(Stored data entries)

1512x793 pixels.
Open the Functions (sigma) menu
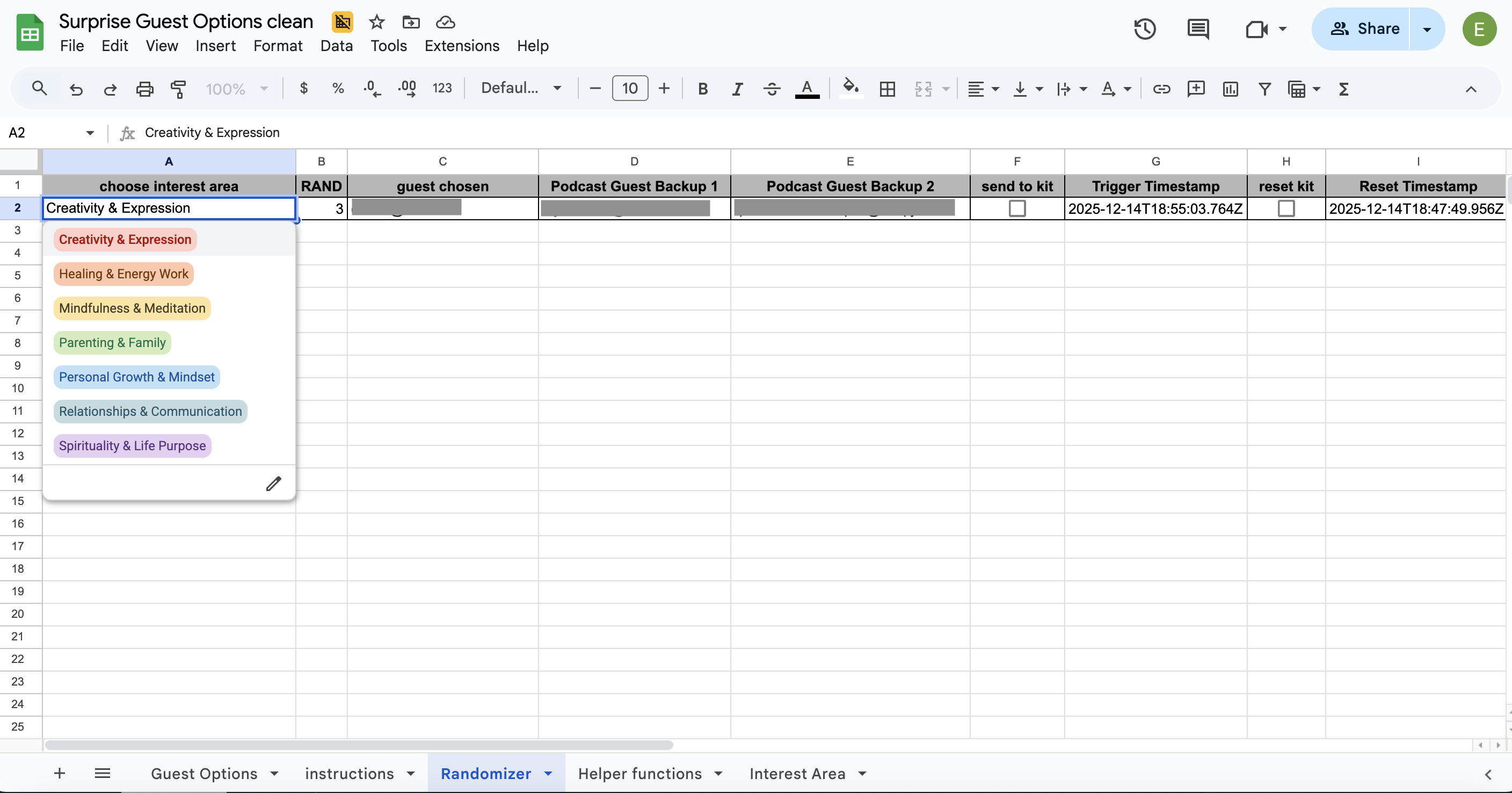pos(1344,89)
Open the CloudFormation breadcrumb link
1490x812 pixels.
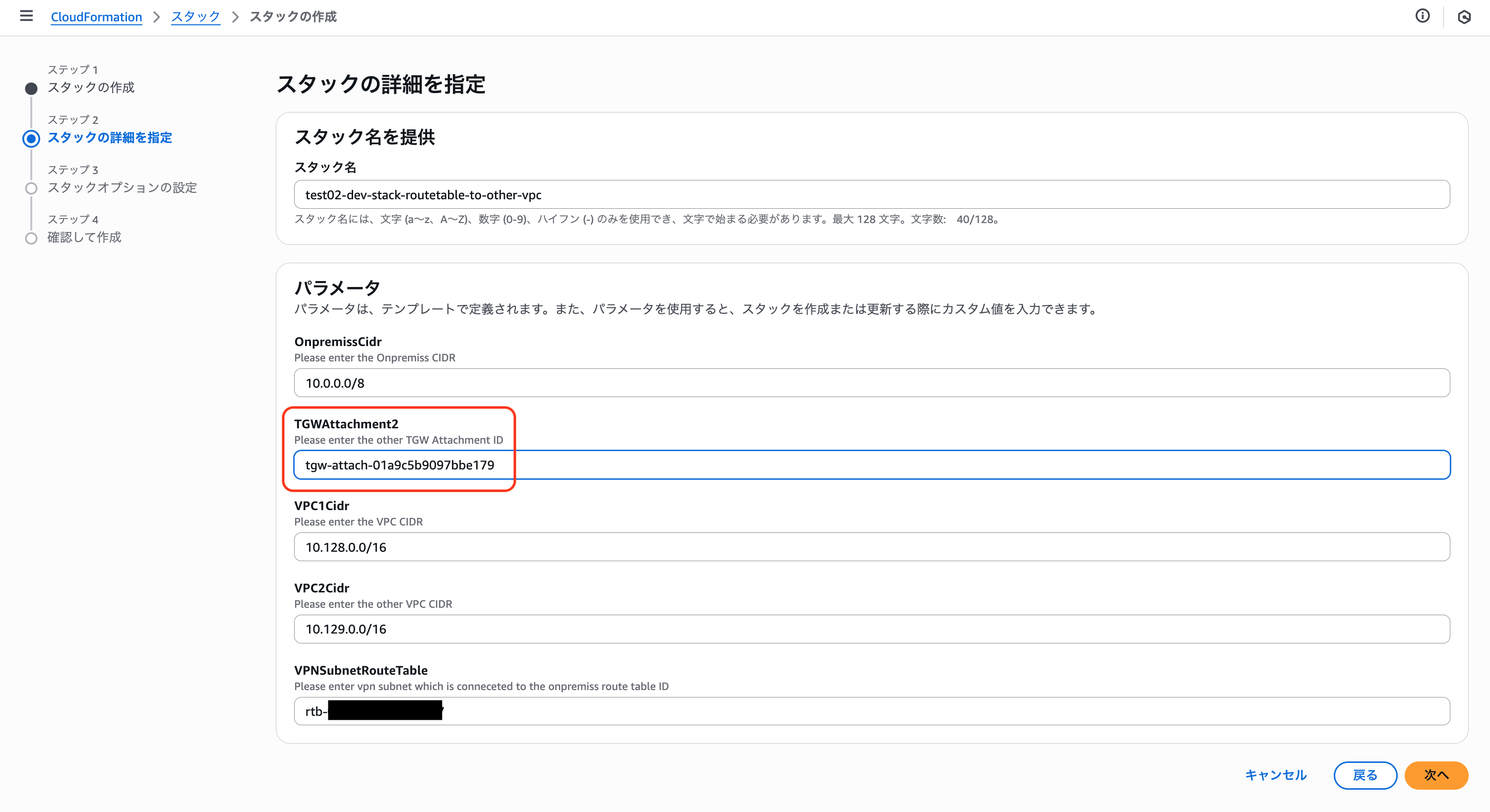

Prompt: Set all of the records down once more, letter for letter, with the images removed.

Answer to the problem:
1512x793 pixels.
Open the Functions (sigma) menu
pos(1344,89)
Open the CloudFormation breadcrumb link
1490x812 pixels.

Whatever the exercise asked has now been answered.